-- Try it --
Determine how many lines in the listing hold "search" and give only that number.

-- Provided records --
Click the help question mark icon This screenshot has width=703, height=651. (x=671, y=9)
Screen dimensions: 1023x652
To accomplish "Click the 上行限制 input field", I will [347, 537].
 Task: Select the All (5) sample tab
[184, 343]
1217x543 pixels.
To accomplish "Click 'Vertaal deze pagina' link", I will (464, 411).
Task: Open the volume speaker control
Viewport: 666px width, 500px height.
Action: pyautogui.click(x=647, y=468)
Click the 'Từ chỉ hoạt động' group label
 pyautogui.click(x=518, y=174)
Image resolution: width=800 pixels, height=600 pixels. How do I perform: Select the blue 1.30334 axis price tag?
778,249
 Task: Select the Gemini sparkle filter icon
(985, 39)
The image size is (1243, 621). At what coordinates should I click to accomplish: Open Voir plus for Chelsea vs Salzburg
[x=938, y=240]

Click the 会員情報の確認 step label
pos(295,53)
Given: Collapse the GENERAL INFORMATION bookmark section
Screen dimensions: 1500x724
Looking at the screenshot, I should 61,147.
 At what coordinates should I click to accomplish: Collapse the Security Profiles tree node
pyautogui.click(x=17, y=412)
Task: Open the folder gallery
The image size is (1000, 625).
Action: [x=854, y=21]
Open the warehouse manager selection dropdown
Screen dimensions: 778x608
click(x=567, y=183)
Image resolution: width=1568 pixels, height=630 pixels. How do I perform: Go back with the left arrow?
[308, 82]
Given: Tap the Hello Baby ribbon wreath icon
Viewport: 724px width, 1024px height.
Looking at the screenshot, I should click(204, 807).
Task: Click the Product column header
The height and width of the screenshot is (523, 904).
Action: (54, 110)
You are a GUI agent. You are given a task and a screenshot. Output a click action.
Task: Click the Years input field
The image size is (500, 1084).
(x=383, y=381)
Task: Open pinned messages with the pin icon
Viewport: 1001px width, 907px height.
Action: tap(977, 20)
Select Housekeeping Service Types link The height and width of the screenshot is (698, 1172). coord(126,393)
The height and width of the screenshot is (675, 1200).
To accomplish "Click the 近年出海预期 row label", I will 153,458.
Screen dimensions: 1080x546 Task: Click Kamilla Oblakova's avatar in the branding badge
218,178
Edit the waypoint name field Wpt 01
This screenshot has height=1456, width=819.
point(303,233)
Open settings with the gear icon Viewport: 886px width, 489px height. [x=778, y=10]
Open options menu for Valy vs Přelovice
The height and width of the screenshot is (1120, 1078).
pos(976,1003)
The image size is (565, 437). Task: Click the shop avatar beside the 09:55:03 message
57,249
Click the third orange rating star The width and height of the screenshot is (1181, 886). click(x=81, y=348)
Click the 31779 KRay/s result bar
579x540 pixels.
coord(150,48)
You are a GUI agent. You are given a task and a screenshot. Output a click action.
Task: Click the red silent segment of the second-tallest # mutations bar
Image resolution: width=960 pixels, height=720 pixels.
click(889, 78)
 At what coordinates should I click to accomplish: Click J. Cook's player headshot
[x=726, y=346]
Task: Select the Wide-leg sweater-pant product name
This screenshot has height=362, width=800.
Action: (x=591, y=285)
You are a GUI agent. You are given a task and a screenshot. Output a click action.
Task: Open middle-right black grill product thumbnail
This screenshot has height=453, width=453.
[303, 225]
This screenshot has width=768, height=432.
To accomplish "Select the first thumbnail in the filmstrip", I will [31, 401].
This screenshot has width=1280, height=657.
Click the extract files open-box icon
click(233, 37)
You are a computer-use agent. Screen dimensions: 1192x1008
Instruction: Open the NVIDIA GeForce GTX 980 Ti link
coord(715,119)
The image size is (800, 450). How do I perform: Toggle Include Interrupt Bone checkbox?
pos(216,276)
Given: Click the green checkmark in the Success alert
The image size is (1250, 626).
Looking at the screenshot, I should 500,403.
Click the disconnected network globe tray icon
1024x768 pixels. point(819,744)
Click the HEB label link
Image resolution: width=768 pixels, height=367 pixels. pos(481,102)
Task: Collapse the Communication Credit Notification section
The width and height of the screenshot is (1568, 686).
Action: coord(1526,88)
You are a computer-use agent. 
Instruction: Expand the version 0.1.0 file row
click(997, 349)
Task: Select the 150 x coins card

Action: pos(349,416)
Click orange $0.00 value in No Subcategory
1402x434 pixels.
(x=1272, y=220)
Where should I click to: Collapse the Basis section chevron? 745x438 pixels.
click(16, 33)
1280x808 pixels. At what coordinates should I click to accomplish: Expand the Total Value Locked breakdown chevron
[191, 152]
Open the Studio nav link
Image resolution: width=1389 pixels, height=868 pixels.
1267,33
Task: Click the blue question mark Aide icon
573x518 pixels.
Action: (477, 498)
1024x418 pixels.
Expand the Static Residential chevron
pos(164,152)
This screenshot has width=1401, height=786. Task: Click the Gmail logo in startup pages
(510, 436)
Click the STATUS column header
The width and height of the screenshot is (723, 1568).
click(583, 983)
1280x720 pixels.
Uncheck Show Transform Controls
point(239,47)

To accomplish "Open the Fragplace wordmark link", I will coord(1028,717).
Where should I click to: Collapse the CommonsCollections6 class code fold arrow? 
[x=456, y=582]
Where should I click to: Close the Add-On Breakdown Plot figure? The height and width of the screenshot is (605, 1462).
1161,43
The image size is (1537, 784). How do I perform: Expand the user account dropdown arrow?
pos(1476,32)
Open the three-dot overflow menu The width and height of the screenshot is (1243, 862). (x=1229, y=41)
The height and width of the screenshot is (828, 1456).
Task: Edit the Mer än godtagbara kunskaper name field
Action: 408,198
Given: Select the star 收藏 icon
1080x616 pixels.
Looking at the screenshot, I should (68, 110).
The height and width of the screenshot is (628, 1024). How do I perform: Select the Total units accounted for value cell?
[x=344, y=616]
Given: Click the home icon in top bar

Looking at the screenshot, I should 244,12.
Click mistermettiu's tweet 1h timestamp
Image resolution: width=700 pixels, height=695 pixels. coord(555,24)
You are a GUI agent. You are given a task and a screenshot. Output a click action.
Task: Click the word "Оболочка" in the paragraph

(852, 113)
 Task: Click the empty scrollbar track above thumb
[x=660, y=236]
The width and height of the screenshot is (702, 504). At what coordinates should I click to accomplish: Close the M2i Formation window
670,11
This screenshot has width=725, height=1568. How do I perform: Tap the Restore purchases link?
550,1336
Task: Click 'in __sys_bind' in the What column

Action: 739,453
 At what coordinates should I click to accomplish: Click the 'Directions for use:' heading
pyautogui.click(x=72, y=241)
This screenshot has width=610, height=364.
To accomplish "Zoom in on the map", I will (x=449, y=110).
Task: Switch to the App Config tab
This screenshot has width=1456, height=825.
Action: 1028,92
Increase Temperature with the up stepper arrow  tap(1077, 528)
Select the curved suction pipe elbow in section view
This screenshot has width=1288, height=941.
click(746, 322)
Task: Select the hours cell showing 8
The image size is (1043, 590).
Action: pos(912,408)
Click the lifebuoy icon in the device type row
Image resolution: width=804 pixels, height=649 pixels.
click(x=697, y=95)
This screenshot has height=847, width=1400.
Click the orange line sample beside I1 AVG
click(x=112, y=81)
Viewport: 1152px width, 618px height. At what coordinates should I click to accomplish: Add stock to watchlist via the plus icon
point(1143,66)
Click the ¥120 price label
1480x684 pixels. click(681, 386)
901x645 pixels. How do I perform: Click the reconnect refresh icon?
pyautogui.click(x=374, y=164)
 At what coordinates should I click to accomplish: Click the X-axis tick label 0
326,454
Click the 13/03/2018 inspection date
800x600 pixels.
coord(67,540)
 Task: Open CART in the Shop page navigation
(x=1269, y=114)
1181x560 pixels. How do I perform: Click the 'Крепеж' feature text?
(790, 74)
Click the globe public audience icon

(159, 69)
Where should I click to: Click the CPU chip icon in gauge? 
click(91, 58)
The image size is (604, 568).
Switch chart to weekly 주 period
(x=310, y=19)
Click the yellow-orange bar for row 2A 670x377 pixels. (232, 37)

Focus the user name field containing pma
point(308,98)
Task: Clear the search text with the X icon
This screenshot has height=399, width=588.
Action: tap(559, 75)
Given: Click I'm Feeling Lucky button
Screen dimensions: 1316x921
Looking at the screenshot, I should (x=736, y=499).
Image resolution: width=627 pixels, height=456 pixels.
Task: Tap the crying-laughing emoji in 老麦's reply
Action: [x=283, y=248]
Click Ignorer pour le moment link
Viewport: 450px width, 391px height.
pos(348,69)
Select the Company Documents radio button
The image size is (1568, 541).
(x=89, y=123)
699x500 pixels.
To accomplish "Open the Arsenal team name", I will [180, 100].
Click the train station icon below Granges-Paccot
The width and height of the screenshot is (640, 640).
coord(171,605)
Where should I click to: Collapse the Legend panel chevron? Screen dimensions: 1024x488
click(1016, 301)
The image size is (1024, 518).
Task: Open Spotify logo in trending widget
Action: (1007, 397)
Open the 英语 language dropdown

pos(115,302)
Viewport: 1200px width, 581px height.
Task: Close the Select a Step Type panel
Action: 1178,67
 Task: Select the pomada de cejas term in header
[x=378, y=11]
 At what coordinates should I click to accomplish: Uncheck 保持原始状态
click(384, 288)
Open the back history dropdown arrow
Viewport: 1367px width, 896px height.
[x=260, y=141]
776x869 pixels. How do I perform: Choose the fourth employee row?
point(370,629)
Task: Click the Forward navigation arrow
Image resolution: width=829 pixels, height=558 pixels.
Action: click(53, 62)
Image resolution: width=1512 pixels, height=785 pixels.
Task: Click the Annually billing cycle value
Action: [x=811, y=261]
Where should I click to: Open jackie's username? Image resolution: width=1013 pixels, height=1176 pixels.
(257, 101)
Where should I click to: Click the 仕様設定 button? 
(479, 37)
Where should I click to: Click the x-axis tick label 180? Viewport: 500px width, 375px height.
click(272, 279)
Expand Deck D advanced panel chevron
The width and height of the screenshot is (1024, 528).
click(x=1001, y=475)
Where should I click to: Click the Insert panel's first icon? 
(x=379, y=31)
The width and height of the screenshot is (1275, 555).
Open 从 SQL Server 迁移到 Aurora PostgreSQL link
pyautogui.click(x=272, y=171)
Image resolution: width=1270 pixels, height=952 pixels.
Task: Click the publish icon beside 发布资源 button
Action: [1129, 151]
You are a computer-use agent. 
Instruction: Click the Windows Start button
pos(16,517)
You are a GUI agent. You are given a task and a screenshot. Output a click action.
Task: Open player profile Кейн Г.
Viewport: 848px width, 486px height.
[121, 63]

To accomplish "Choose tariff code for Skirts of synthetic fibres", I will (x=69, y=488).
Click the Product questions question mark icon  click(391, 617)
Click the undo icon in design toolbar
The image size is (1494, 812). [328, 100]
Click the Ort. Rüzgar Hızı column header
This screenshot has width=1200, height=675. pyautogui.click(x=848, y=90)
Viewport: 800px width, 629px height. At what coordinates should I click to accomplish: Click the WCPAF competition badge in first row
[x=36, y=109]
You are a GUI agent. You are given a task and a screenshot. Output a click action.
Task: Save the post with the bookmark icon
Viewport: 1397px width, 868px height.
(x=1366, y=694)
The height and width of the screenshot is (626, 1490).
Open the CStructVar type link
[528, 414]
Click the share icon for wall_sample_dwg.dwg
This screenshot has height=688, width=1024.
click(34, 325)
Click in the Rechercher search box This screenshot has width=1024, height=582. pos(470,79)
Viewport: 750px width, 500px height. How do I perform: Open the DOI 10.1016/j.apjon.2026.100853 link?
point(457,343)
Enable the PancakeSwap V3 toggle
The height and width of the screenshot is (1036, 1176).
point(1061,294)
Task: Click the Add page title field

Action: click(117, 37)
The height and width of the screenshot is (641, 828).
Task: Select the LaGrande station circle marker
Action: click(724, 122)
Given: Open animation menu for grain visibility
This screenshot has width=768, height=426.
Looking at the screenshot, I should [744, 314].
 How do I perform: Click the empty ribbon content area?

-- Response to the task --
2